ASSIGNMENT:
Records follow. Select each line holding "card".

(Data items)
%%

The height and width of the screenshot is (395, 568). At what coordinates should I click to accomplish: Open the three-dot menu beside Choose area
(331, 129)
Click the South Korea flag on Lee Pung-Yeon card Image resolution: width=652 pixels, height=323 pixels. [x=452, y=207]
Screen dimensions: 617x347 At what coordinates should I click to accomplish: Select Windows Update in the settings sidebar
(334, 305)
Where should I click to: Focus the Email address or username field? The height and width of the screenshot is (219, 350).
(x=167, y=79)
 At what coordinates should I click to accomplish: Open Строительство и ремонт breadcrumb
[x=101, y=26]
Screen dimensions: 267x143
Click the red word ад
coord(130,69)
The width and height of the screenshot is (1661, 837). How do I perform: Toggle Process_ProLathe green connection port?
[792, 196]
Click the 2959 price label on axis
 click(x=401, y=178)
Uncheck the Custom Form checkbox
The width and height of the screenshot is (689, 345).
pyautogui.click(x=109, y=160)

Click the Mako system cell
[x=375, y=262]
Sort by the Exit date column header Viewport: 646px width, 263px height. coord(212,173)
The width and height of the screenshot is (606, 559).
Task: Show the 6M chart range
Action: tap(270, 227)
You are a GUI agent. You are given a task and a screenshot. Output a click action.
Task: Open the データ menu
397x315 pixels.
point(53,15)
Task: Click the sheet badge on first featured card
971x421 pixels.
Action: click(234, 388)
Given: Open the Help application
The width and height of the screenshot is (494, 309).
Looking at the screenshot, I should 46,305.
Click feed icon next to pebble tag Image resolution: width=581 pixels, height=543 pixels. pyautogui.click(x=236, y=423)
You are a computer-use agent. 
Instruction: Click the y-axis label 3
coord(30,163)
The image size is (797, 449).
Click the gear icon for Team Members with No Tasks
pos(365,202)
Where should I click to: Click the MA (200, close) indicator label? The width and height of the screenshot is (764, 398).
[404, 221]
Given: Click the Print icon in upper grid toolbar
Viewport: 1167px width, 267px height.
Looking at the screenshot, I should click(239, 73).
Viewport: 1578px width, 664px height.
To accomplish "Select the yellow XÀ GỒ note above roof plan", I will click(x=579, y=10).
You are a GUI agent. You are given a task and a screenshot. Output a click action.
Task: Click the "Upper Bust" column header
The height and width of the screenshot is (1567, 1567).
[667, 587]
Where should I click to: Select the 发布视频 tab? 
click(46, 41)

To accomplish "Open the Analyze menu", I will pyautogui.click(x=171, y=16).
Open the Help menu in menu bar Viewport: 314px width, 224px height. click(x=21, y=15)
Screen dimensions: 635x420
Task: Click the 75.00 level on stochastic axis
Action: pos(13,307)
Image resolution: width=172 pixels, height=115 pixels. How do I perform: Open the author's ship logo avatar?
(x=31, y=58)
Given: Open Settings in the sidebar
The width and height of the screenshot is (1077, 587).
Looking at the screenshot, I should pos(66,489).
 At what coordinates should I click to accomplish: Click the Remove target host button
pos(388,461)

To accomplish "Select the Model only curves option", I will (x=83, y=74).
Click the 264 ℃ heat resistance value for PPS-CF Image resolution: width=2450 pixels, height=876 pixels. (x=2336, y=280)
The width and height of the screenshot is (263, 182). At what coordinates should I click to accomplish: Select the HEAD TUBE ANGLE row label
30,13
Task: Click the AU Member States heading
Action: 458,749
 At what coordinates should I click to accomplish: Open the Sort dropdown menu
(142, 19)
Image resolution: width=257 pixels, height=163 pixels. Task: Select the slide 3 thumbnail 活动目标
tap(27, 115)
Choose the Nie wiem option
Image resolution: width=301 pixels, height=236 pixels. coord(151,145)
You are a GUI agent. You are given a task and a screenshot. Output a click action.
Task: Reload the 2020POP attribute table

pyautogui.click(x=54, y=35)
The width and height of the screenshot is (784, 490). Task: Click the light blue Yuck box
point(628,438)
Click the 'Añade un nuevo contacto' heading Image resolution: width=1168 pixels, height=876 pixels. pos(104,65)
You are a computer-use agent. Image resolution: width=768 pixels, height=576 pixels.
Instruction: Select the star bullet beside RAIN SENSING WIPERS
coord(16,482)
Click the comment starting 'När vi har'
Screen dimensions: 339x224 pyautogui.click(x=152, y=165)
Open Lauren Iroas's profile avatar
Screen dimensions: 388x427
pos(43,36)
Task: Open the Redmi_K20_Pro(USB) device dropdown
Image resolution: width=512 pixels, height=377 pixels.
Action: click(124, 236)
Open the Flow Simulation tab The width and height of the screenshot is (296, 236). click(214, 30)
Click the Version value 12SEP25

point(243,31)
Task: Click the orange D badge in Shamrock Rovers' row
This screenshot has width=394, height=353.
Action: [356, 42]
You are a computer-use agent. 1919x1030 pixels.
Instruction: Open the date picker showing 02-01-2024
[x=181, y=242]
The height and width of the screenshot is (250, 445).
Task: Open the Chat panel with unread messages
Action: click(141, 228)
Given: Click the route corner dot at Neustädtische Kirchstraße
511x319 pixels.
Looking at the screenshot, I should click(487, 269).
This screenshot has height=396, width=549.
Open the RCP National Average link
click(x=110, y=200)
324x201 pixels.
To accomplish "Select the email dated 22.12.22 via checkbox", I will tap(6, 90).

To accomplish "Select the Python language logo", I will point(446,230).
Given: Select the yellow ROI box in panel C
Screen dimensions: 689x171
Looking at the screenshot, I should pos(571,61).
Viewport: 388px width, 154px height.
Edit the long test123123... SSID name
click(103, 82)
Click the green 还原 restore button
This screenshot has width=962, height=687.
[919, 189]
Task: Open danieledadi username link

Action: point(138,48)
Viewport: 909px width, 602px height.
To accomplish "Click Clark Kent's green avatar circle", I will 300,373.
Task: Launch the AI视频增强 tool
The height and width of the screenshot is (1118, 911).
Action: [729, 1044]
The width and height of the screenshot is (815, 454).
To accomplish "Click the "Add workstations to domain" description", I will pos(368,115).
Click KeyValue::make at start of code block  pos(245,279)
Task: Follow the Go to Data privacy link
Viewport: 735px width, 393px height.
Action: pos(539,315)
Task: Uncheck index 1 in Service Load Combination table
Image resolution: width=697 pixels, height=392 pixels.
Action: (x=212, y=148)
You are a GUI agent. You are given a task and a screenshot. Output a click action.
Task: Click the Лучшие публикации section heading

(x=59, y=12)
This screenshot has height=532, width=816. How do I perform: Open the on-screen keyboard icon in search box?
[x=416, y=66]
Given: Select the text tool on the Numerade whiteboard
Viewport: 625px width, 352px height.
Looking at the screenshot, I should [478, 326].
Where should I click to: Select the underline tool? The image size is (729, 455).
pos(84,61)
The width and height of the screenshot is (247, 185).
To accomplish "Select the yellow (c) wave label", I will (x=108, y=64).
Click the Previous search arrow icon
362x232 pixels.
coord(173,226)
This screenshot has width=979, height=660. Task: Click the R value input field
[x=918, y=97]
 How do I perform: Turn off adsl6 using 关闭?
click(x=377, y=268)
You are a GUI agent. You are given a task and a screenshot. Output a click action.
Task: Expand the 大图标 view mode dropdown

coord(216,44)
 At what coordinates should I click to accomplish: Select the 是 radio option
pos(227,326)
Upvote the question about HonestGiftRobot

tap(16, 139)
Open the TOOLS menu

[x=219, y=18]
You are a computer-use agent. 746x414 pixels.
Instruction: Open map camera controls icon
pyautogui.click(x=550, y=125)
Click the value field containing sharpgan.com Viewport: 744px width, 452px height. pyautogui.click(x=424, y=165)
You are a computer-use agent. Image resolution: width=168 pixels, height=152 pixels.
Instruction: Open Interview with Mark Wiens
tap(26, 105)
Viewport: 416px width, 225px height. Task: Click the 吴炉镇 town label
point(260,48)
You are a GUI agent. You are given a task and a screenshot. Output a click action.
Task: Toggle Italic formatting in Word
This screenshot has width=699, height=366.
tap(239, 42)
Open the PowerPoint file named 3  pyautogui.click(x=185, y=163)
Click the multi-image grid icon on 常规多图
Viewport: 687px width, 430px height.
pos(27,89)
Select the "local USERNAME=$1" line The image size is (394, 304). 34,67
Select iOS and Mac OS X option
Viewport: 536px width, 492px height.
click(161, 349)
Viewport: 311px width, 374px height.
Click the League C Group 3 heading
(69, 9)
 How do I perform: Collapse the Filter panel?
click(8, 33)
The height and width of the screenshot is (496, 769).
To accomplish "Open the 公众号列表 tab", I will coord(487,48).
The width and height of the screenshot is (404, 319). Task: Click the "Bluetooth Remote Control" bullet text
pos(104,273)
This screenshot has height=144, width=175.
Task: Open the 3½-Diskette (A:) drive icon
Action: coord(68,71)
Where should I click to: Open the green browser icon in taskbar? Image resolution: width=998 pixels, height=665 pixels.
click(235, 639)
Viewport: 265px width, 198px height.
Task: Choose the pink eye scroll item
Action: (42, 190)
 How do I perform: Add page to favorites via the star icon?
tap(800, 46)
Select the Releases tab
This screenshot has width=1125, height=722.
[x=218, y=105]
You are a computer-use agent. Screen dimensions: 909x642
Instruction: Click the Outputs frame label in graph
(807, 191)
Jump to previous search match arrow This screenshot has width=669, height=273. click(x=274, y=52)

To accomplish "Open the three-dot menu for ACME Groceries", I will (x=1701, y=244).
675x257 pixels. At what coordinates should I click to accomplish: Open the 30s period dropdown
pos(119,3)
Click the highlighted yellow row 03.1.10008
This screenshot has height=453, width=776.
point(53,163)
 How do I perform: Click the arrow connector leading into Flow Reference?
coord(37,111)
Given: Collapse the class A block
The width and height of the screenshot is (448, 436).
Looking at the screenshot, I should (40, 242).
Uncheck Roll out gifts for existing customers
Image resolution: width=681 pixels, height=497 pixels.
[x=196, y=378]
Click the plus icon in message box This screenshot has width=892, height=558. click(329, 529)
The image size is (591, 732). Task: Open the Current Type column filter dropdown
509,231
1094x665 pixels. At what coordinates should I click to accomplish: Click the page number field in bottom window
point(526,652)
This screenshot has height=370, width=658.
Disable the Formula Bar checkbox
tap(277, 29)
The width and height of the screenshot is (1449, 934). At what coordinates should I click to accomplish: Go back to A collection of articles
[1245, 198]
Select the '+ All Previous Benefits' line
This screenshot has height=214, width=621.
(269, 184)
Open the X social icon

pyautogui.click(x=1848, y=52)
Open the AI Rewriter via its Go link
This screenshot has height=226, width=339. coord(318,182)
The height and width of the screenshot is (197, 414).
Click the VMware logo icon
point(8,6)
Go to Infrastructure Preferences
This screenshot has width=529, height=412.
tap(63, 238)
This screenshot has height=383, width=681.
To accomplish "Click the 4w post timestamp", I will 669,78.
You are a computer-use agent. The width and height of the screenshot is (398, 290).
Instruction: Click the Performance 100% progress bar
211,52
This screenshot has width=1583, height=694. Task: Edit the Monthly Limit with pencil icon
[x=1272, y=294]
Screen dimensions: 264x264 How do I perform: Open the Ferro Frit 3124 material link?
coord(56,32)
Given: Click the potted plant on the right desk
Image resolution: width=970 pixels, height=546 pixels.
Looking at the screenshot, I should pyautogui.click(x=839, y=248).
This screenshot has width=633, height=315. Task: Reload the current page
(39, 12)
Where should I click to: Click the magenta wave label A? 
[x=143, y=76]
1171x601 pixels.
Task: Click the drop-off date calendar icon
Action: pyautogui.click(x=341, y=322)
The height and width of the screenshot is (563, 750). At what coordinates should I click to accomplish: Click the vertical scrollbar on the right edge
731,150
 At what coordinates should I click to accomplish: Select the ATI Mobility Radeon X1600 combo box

%%

ANSWER TO THIS PROBLEM:
Click the South Korea flag on Lee Pung-Yeon card Image resolution: width=652 pixels, height=323 pixels. [x=452, y=207]
Task: Click the sheet badge on first featured card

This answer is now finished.